Two weeks ago I announced the quietest week of the year. Well I was wrong – last week was with a mere 33K of dough. This week the school holidays are over with a vengence and I baked my age in kilos – 64. It’s too much – 4.30 a.m. start, last customer 9.00 p.m.
Not only that, it was eight different doughs, three of which need soakers and one, the fougasse, needs onions to be fried, olives chopped, sundried soaked. Here’s the breakdown:
6 x Pain de Campagne 400g
7 x Pain de Campagne 800g
1 x Pain de Campagne 2 kilo
10 x Baguette
2 x Mick’s Classic Sourdough 400g
5 x Mick’s Classic Sourdough 800g
0 x Mick’s Classic Sourdough 2 kilo
2 x Wholemeal Wheat 400g
1 x Wholemeal Wheat 800g
1 x Multigrain 400g
6 x Multigrain 800g
6 x 5 Seed with Spelt 400g
7 x 5 Seed with Spelt 800g
6 x Swedish Spiced Laputabrod 400g
8 x Swedish Spiced Laputabrod 800g
13 x Fougasse Provencale Each
2 x Fig & Walnut Wholemeal 400g
9 x Fig & Walnut Wholemeal 800g
Total 92 breads.
A clutch of Laputabrods + three badly slashed wholemeals.
Plus on Wednesday, in addition to prepping and mixing for Thursday, I baked 6 x 800g Multigrains for a one-off order + 16 Naan with garlic & coriander for a restaurant.
Moan, moan, moan.
Now I’m off to Brum for my brother Bernie’s 60th birthday party tonight and my mother’s 90th tomorrow. I’m giving my zimmer a polish.
9 thoughts on “Busiest Week of the Year”
What a coincidence I had a similar day today. Its 8:34 PM and I am waiting for the last customer. I started at 3AM . Apart from bread, Vegan Bday cake, Apple Strudel, Bagels, Pretzels. I have lost count of how many doughs I had on the go today. Start again Sunday.
Notice you are baking with Spelt. We used to but the price of Spelt has gone from around 14 RM per Kilo to 40 RM ( 4.75 RM = 1 Pound).
Has it gone up over there? Do you know the reason?
Wholemeal spelt is currently £1.67 per kilo as opposed to about 94p for white bread flour but white spelt which I don’t use is way more expensive. Apart from the fact that it is trendy I have no idea why it is so expensive.
I used to bake a wholemeal spelt loaf but I wasn’t happy with the results. Now I just use it as a proportion of the flour in my 5 Seed loaf. Just having the word “spelt” in the name of a loaf increases bread sales!
If I had a hat, I would take it off to you. That is some serious baking.
I generally make quite a performance of making a couple of loaves let alone 92.
I’m quite pleased I can still do it but I can’t say I really enjoyed it. All down to systems and planning which is why I run the course for poential microbakers
I may well be in the market for your microbakery course in the new year Mick. Being a small scale baker is something that I do aspire to. Would love to have a better understanding of the practicalities. I do have that nagging fear though that turning a hobby that I am passionate about in to a job would take the pleasure out of it. Will never know if I don’t try I guess.

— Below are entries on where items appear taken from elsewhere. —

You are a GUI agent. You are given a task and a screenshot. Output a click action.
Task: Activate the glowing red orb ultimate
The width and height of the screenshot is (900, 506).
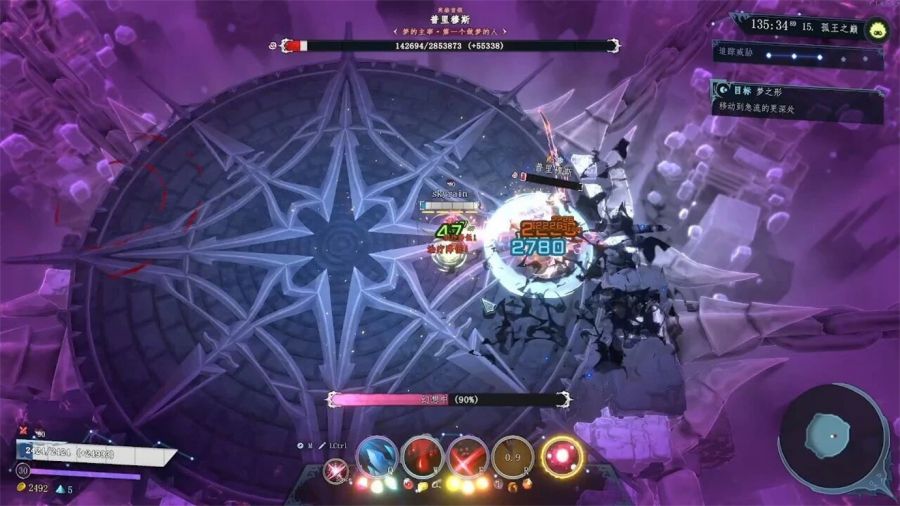click(x=562, y=456)
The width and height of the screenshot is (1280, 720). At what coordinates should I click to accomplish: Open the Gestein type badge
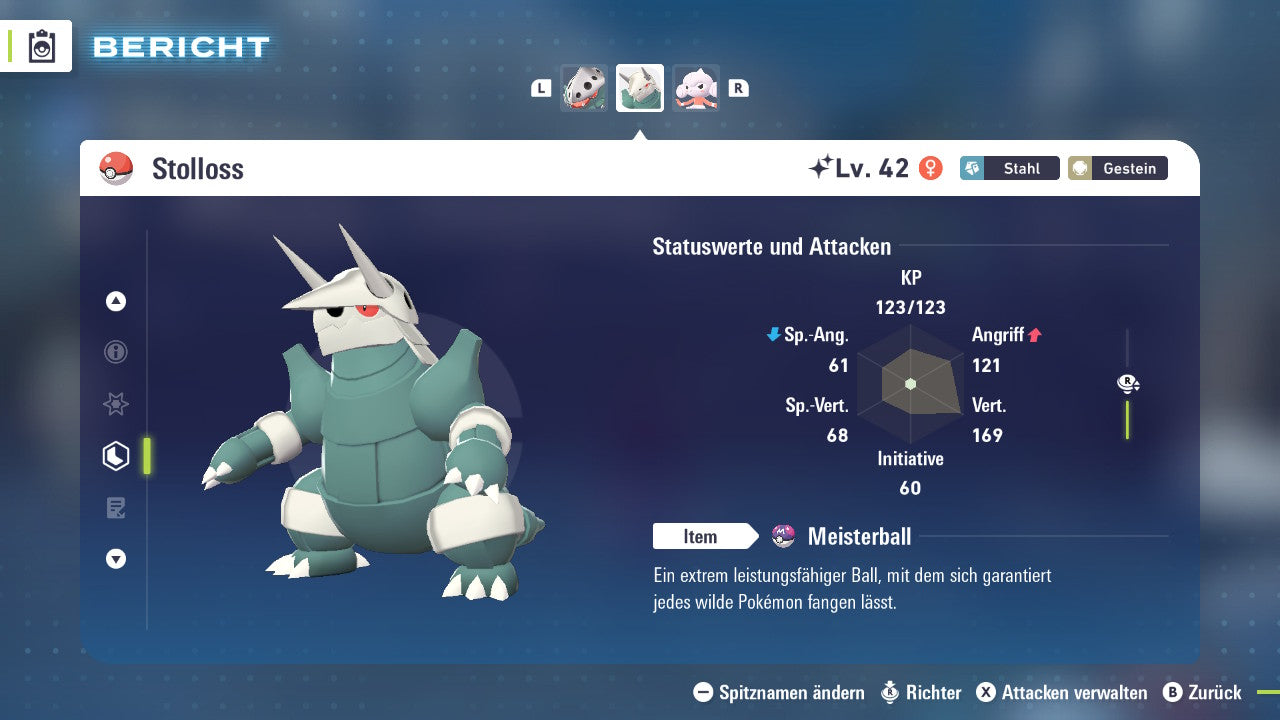[x=1117, y=168]
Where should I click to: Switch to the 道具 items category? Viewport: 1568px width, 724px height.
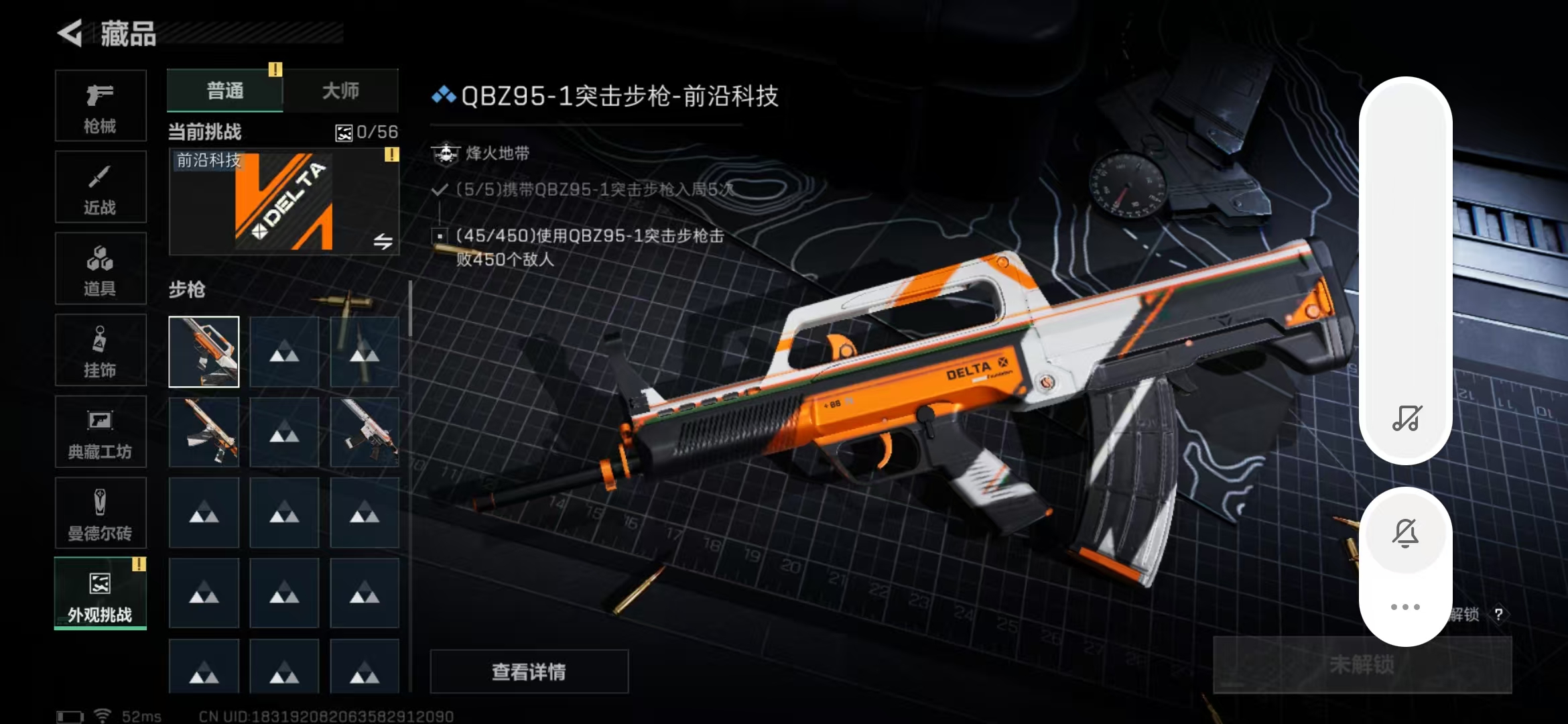pyautogui.click(x=101, y=269)
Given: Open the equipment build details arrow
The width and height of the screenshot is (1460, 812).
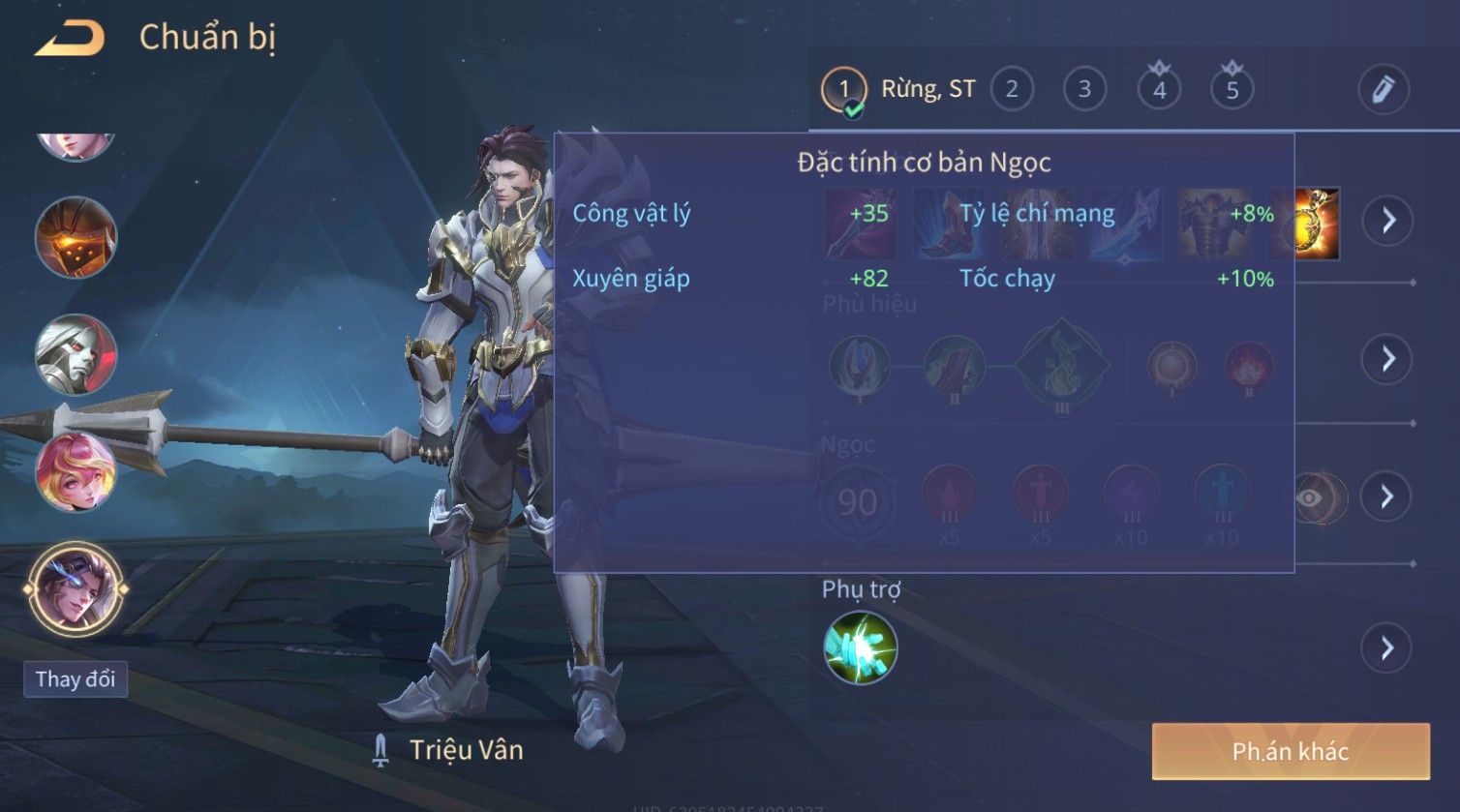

I’ve been doing this for coming up four years. I’m 65 in February and I’m going round announcing my retirement party. I’ve had enough of the weekly bake in the form it is.
I think your fear that turning a hobby you have a passion for into a job might ruin that passion is not well founded. From my point of view I know my attention span is pretty hopeless. Two/three years in a job is about my maximum. But I’m not talking about giving up baking. I’m talking about the grind of the weekly bake. I want to develop teaching and writing and experimenting with bread in a way that I can’t do because I have to turn out a lot of bread (in my terms), in a particular way, in a tight time schedule.

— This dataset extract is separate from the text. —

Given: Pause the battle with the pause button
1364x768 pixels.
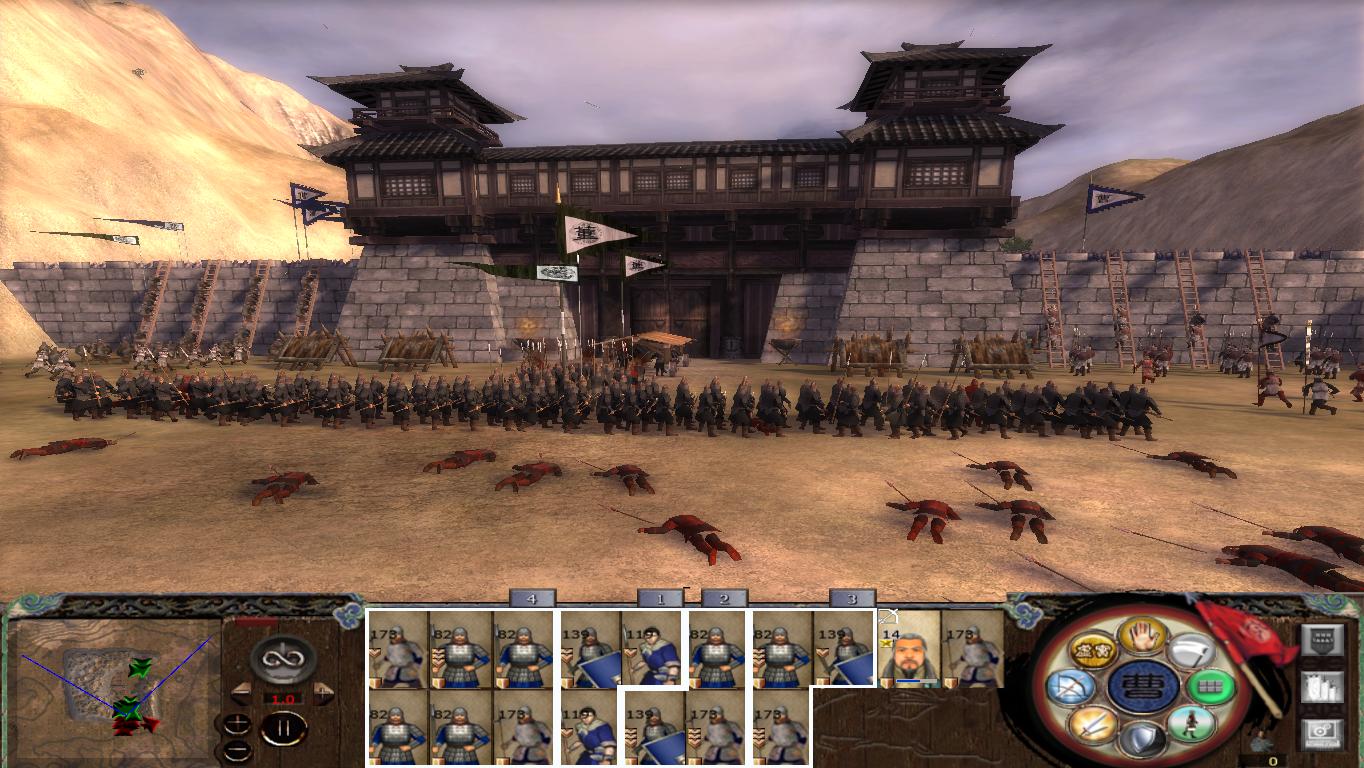Looking at the screenshot, I should pyautogui.click(x=284, y=729).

So seizing the opportunity to scale up your production shouldn’t destroy your pleasure in baking, it could lead to the next step in your baking experience.

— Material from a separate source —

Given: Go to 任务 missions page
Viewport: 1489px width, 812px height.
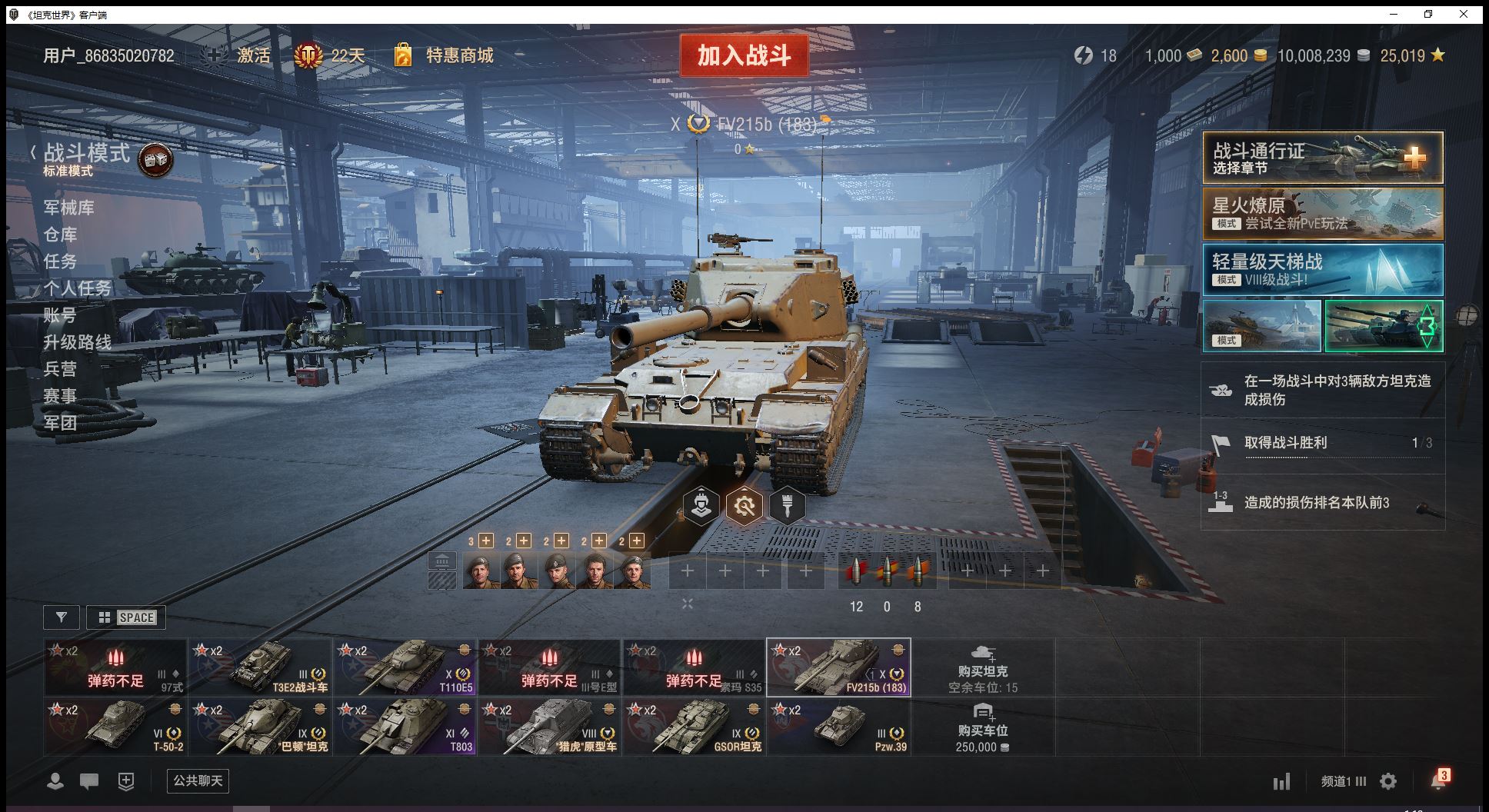Looking at the screenshot, I should [x=61, y=261].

I totally sympathise with you Mick. I was 65 a few months ago. A few years a go I trained up a couple of young ladies to take over running the daily bake for a chain of organic shops. They now run that as their own business. I then went back to the UK, but was not particularly happy and we felt we had more freedom to do stuff over here (but we had to try). So we came back, to our property, tarted it up a bit and opened another bakery. the difference this time is we bake more or less when we want too which is 2 -3 times a week and all bread must be ordered and collected. We also opened a small cafe, where we hold small dinners for around 5 – 10 guests. this only operates on the weekends in the evening.
This schedule suits us fine and allows us to do our other projects like translation, web design and gardening. Everything at our own pace.
We must be doing something right. We have been in nearly every newspaper, magazine and life-style tv program described as living the “good life”.
In my younger days I flew around the world every few weeks and had 3 companies to run. Today I have never been happpier.